Authors: Elias, Emile; James, Darren; HEIMEL, SIERRA - Fort Lewis College; STEELE, CAITI - New Mexico State University; STELTZER, HEIDI - Fort Lewis College; DOTT, CYNTHIA - Fort Lewis College

Submitted to: Journal of Hydrology
Publication Type: Peer Reviewed Journal
Publication Acceptance Date: 2/24/2021
Publication Date: 3/26/2023
Citation: Elias, E.H., James, D.K., Heimel, S., Steele, C., Steltzer, H., Dott, C. 2023. Implications of observed changes in high mountain snow water storage, snowmelt timing and melt window. Journal of Hydrology. 35. Article 100799. https://doi.org/10.1016/j.ejrh.2021.100799.
DOI: https://doi.org/10.1016/j.ejrh.2021.100799

Interpretive Summary: We used measured snowpack data over more than 30 years at 16 SNOTEL sites in the upper Rio Grande basin (NM and CO) to evaluate trends in total snow amount, snow melt timing and length of snowmelt. We found that the modeled impacts of climate change are already being observed in the measured record. We report what these shifts mean for water management, water compacts, upstream communities, mountain ecosystems and riparian vegetation.
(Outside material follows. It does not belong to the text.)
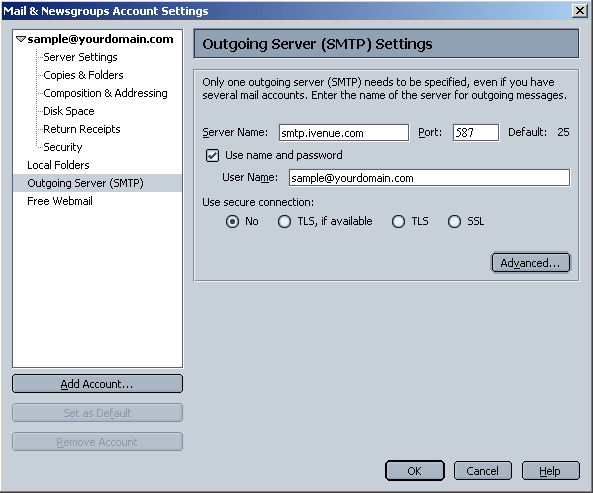Image resolution: width=593 pixels, height=493 pixels.
Task: Select Copies & Folders item
Action: point(83,75)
Technical Abstract: Study Region: Upper Rio Grande Basin, United States Study Focus: Both measured and modeled hydrologic studies report warming-related changes in the hydrologic cycle. However, studies using measured data often rely on April 1 snow water equivalent (SWE) instead of peak SWE. To understand climate-related hydrograph shifts we investigate trends in maximum SWE, timing of maximum SWE and snow depletion and length of the snowmelt window using measured data with varied methods. New Hydrological Insights for the Region: Of 16 locations with the longest data record (1980 to 2018) in the region, more than half had significant declines in maximum SWE. Regional trends using all sites collectively showed a decline in maximum SWE of -0.4 cm/year. Maximum SWE was earlier at 10 to 13 of 16 sites, depending upon method. Trends at individual locations show a wide range in maximum SWE advancement (18 to 48 days). Regional maximum SWE advanced three weeks. Snowpack depletion was similarly early at more than half the sites. Although snowmelt occurs earlier, there was no change in the snowmelt window (days between peak SWE and no snow). The reduced maximum SWE may relate to reduced snowfall, increased sublimation or lower albedo associated with dust. We describe the ecological and social impacts of these observed shifts in snow amount and runoff timing for headwaters communities, water compacts, mountain ecosystems, and riparian vegetation.